Корнет лейб-гвардии получал 276 рублей в год. К окладу прилагались месячные, или рационные: 84 рубля. Если учесть, что мастеровой, живя артельно, мог безбедно, с говядиной и гусем по воскресеньям, прокормить себя на 3 рубля в месяц, император «на хлеб» выдавал своей гвардии более чем щедро. И все-таки жалованье было чисто номинальным; чтобы не отстать от других, Арсеньевой приходилось добавлять не менее десяти тысяч, не считая трат на гусарское обзаведение. Квартира в Царском, правда, была казенной, но ведь нужны и лошади, и экипаж, и кучер, и повар, и слуги…

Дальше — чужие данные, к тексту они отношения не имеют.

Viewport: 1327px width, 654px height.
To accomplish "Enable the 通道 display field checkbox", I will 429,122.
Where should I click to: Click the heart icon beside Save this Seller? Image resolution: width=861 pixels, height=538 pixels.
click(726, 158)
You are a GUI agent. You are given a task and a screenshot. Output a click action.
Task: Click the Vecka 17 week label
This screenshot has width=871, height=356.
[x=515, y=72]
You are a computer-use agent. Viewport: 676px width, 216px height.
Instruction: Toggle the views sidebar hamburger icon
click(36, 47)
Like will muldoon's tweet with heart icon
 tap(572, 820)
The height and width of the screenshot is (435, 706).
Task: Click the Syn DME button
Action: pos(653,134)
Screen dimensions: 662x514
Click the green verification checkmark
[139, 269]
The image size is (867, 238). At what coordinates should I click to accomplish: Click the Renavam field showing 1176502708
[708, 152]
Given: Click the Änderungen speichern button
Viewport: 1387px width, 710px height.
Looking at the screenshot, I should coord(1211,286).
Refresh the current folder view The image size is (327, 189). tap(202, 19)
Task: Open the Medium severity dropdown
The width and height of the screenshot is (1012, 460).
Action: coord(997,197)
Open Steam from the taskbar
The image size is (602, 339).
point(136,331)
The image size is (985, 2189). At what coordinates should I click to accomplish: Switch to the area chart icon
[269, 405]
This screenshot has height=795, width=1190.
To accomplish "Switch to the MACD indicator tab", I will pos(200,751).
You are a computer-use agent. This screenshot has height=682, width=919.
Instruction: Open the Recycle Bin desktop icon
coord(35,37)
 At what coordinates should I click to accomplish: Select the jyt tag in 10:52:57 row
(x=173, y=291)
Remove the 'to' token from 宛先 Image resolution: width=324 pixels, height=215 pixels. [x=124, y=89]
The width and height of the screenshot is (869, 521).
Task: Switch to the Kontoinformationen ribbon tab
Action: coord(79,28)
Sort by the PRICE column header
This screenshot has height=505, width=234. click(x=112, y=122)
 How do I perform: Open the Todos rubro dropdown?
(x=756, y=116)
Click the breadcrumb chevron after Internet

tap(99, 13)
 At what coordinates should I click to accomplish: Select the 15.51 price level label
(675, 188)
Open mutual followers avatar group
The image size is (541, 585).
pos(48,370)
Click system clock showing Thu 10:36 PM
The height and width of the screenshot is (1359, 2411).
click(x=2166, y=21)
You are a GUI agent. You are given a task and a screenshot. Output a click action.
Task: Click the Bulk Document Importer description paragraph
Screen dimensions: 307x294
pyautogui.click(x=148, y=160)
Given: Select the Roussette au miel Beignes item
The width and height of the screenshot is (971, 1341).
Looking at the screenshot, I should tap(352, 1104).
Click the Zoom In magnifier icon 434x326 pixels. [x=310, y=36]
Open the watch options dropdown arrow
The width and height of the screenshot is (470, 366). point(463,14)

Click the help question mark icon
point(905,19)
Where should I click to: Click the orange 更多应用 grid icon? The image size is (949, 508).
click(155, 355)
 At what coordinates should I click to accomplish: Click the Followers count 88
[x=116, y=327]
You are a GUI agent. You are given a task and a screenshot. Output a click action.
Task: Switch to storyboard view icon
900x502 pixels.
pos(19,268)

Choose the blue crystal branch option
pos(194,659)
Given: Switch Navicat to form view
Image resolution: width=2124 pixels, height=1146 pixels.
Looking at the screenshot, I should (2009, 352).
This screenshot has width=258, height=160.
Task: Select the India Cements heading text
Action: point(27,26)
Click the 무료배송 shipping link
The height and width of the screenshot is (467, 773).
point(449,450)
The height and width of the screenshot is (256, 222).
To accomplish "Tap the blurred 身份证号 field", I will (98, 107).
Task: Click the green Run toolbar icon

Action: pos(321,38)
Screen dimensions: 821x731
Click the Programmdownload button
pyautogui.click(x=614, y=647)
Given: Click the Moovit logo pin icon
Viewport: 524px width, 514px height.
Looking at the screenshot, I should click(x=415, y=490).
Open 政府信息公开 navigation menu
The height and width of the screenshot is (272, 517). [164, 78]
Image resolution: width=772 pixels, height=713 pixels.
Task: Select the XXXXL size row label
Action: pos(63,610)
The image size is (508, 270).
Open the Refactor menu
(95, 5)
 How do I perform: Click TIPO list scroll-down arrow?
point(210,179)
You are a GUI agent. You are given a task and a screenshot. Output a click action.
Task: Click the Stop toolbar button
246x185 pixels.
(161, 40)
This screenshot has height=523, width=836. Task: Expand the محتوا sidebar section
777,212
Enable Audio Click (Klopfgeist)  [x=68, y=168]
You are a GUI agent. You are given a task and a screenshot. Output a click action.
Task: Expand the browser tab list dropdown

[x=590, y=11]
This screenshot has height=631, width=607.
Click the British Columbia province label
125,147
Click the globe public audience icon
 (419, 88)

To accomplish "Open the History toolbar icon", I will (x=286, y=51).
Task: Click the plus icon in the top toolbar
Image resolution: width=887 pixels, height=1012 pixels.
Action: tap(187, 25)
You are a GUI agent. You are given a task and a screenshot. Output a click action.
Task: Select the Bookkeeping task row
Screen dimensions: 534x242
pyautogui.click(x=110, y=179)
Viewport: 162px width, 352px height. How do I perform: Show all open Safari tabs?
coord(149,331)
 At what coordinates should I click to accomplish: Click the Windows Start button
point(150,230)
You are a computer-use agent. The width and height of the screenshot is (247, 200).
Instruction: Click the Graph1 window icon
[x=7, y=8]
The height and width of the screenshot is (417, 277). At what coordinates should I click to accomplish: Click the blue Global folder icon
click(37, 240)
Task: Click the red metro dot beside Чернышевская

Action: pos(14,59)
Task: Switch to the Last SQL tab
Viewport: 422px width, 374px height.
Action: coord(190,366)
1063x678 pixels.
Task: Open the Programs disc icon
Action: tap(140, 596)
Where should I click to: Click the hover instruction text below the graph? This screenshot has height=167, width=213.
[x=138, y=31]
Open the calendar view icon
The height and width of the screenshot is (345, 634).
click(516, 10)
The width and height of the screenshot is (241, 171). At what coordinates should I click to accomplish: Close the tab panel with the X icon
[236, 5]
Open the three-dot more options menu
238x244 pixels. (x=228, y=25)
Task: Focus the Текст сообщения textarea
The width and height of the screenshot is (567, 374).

Один из однополчан Лермонтова вспоминает, что Михаил Юрьевич часто ночевал у него, так как свою квартиру никогда не топил. Вряд ли это простая халатность. Зима 1834/35 года была на редкость великоснежной, вьюги продолжались до весны. 7 апреля (по старому стилю) на Петербург и его окрестности налетела такая метель, что на улицах столицы – при квартальных надзирателях и караульных будках чуть ли не на каждом углу! – погибло несколько десятков человек. Подвоз оказался затруднителен, дрова, и так дорогие в Петербурге, встали в одну цену с мебелью. Неудивительно, что «люди Лермонтова», воспитанные в суровых правилах вдовы Арсеньевой, не зная, когда их барину вздумается нагрянуть из Петербурга, экономя в обрез заготовленное топливо, не обогревали господские комнаты.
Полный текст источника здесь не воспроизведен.